In our study, the patient was diagnosed with liver angiosarcoma, which spread to the spleen and metastasized to the bone; therefore, hepatectomy, liver transplantation, and radiation therapy were not indicated. We decided to administer chemotherapy with the hope of reducing symptoms and prolonging life. Unfortunately, during the first dose of chemotherapy with doxorubicin, side effects appeared; thus, the second dose was discontinued. Since the disease developed continuously and uncontrollably, the patient was subsequently exhausted, anemic, presented peritoneal fluid, and eventually died of intra-abdominal bleeding.
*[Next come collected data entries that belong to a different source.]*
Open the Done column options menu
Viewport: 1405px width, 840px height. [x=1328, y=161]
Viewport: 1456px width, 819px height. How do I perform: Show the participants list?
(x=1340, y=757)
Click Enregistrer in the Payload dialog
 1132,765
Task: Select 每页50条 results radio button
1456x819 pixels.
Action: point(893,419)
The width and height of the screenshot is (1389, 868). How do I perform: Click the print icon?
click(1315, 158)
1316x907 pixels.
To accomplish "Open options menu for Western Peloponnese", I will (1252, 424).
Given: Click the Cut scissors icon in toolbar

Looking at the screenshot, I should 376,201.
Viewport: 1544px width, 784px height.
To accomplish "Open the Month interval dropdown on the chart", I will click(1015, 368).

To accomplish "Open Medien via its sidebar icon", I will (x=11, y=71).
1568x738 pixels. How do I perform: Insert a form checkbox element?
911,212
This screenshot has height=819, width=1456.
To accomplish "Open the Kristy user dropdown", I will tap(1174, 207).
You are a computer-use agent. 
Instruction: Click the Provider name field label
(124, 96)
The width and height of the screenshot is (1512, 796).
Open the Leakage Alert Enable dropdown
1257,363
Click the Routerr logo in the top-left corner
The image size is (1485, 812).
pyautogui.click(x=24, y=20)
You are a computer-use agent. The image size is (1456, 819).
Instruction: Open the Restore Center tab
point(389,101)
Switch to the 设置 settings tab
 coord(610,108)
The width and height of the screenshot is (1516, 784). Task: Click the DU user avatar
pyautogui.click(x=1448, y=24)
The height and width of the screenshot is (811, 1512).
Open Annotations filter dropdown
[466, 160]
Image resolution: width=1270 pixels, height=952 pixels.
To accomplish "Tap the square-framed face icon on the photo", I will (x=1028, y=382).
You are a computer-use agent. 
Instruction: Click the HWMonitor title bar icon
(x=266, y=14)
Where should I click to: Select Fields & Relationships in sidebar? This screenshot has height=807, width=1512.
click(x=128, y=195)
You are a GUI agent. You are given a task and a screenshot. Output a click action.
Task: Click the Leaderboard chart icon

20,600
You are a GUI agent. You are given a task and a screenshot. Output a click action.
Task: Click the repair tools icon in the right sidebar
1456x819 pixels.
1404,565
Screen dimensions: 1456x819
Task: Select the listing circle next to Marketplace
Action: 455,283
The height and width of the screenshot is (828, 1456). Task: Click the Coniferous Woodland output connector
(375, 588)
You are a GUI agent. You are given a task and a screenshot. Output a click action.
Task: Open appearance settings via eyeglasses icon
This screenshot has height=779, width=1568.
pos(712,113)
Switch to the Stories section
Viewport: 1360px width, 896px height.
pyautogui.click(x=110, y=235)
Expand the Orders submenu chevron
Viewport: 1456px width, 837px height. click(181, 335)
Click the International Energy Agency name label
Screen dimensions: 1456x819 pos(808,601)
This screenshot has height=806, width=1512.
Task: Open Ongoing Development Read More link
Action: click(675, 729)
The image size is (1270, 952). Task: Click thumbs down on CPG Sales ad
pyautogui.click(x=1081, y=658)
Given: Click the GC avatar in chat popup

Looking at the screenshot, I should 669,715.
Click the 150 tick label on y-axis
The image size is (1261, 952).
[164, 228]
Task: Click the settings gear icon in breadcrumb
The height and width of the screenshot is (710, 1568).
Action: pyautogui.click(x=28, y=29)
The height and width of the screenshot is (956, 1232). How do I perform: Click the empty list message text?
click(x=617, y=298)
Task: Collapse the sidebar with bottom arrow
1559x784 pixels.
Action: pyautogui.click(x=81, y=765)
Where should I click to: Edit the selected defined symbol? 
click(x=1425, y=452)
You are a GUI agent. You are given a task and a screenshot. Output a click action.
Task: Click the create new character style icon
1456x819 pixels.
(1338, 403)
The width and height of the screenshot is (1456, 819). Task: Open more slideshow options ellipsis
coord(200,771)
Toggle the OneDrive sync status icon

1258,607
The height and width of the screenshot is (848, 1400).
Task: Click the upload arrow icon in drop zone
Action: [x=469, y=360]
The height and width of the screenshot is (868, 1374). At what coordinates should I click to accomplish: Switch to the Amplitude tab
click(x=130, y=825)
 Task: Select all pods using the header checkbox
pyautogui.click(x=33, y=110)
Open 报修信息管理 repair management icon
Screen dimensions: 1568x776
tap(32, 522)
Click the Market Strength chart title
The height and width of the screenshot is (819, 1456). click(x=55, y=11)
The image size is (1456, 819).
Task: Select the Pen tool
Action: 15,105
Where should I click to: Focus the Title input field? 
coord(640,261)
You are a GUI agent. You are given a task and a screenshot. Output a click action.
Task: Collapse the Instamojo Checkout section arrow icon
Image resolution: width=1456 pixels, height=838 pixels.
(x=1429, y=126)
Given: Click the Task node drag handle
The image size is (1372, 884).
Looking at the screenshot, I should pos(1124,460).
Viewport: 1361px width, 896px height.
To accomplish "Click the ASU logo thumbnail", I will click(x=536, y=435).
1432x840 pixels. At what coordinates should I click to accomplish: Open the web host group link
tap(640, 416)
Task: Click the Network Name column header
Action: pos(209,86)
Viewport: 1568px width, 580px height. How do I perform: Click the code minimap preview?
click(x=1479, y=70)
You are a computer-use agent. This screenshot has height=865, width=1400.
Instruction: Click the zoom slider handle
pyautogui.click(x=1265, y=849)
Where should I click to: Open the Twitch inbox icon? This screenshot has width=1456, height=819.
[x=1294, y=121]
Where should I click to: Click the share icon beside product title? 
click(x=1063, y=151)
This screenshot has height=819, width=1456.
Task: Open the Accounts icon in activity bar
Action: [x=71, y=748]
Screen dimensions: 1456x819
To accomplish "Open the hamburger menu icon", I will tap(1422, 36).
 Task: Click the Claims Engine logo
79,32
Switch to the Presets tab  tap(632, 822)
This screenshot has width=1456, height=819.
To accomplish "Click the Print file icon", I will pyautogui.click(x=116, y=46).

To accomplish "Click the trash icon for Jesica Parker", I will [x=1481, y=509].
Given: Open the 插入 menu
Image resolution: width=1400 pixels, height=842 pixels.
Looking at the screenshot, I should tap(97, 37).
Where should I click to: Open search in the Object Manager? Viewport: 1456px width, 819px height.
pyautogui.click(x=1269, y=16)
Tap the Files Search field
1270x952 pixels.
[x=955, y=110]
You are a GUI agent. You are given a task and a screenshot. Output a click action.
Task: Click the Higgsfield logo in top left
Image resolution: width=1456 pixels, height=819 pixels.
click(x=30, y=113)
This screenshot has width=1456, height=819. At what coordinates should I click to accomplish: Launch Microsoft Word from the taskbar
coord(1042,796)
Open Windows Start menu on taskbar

Due to the small number of cases, the diagnosis of liver angiosarcoma is difficult because of non-specific clinical symptoms. In addition, it has a poor prognosis owing to rapid disease progression, high recurrence rate, and resistance to chemotherapy. Therefore, surgical resection remains the definitive treatment, but is not always feasible.

Conclusion

For the diagnosis of liver angiosarcoma, ultrasound-guided liver biopsy could be applied for safe and effective histopathology, and selective embolization of the hepatic artery is necessary to prevent bleeding complications. The disease has a very poor prognosis, and if chemotherapy does not respond, the patient can die within six months of diagnosis.

Abbreviations

MRI, magnetic resonance imaging; CT, computed tomography.

Data Sharing Statement

This case report contains clinical data from the medical records in the Bach Mai hospital. Additional information is available from the first author upon reasonable request.

Ethics Approval and Informed Consent

Writing and publishing this case report was approved by Bach Mai hospital.

Consent for Publication

Written informed consent was obtained from the patient for publication of this case report and the accompanying images. A copy of the written consent is available upon request.

Acknowledgment

The authors would like to thank our patient and her family for their support.

Author Contributions

All authors made a significant contribution to the work reported, whether that is in the conception, study design, execution, acquisition of data, analysis and interpretation, or in all these areas; took part in drafting, revising or critically reviewing the article; gave final approval of the version to be published; have agreed on the journal to which the article has been submitted; and agree to be accountable for all aspects of the work.

Funding

This case report involved no source of funding for any of the authors.

Disclosure

The authors declare that they have no competing interests.